The patients in this study also were a farly advanced group in terms of HIV progression. 34% had CDC class C. Average viral load was about 14,000 copies/ml and average CD4 counts were 234-290.
Patients were randomized to take:
--908 1400 mg qd (once daily) + ritonavir 200 mg qd
--908 700 mg bid (twice daily) + ritonavir 100 mg bid
--Lopinavir 400 mg bid + ritonavor 100 mg bid (Kaletra)
Prior ART Experience
There appeared to be a bit more NRTI and PI experience in the 908 groups and so GSK is suggesting that may be the reason why Kaletra performed better.
  Tenofovir was available for patients in this study so it was part of about 11-13% of regimens equally in all 3 arms.
Viral load reduction over the 24 week study, as evaluated by the mean time-averaged change from baseline, was: -1.48 log in the 908 qd group, -1.50 log in the 908 bid group, and -1.66 in the Kaletra group.
Efficacy Outcomes at week 24
These differences may be trends.
Virologic Success (ITT RD=F; intent to treat, rebound or discontinuation=failure)
% <400 copies
--58% in the 908/r qd regimen
--60% in the 908/r bid regimen
--69% in Kaletra group
% <50 copies
--48% in the Kaletra group
--42% in the 908/4 bid group
--40% in the 908/r qd group
There were fewer virologic failures in the Kaletra group, and non-virologic failures were comparable across all 3 groups.
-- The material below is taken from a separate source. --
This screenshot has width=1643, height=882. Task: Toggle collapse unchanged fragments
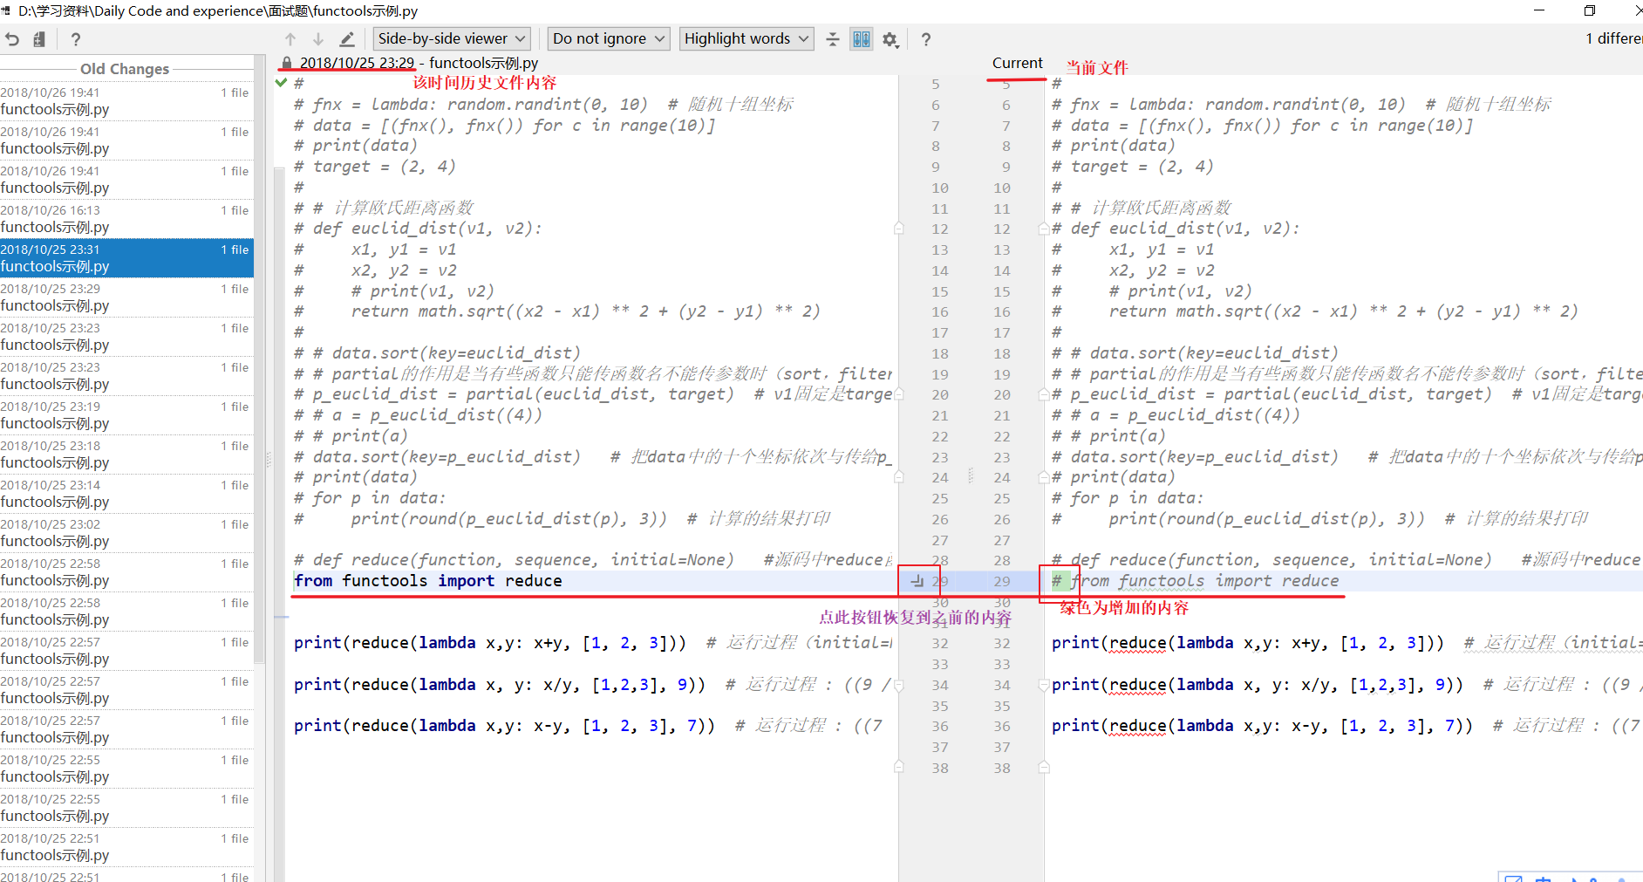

  CD4 increases were 62-72 at week 24.
  Fasting Cholesterol Profile
--Total cholesterol increased very little and about the same in each group (1.5 mg/dL).
--HDL decreased -6.6 in the 908 qd arm, -3.8 in the 908 bid arm, and -4 in the Kaletra group.
--LDL did not change much: +0.4 on the 908 qd, -1.2 in the 908 bd, and +1.5 in the Kaletra arms.
--As well, fasting triglycerides did not appear to change much over the course of 24 weeks for any of the 3 groups.